» **Exercise description**
Copy each line of the listing below that contains the string "accomplish". Case matters.

-- start Input records --

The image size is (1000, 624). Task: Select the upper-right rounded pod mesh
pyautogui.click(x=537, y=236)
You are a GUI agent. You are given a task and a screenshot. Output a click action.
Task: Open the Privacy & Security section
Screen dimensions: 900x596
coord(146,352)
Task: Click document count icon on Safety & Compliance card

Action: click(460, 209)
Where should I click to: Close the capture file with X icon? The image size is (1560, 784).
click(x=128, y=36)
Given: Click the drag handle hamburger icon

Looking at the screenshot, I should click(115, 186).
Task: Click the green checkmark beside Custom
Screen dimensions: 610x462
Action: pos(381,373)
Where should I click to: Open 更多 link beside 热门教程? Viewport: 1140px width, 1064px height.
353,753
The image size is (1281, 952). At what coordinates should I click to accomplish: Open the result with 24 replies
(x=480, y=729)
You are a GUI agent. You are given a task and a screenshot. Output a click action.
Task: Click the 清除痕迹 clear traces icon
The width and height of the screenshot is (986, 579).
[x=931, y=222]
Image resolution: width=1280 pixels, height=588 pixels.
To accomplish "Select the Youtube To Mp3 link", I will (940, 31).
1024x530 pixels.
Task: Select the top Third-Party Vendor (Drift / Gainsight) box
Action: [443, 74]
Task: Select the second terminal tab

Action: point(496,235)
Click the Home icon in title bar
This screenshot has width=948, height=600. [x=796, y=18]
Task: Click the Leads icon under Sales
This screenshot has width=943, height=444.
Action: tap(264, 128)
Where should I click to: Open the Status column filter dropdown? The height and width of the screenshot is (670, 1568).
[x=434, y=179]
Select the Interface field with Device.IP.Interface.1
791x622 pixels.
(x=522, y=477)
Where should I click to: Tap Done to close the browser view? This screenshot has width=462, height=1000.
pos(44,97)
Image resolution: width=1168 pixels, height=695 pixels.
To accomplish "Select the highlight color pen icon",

-- end Input records --

» **Reply**
The image size is (1281, 952). At what coordinates should I click to accomplish: Open the result with 24 replies
To accomplish "Select the Youtube To Mp3 link", I will (940, 31).
To accomplish "Select the highlight color pen icon",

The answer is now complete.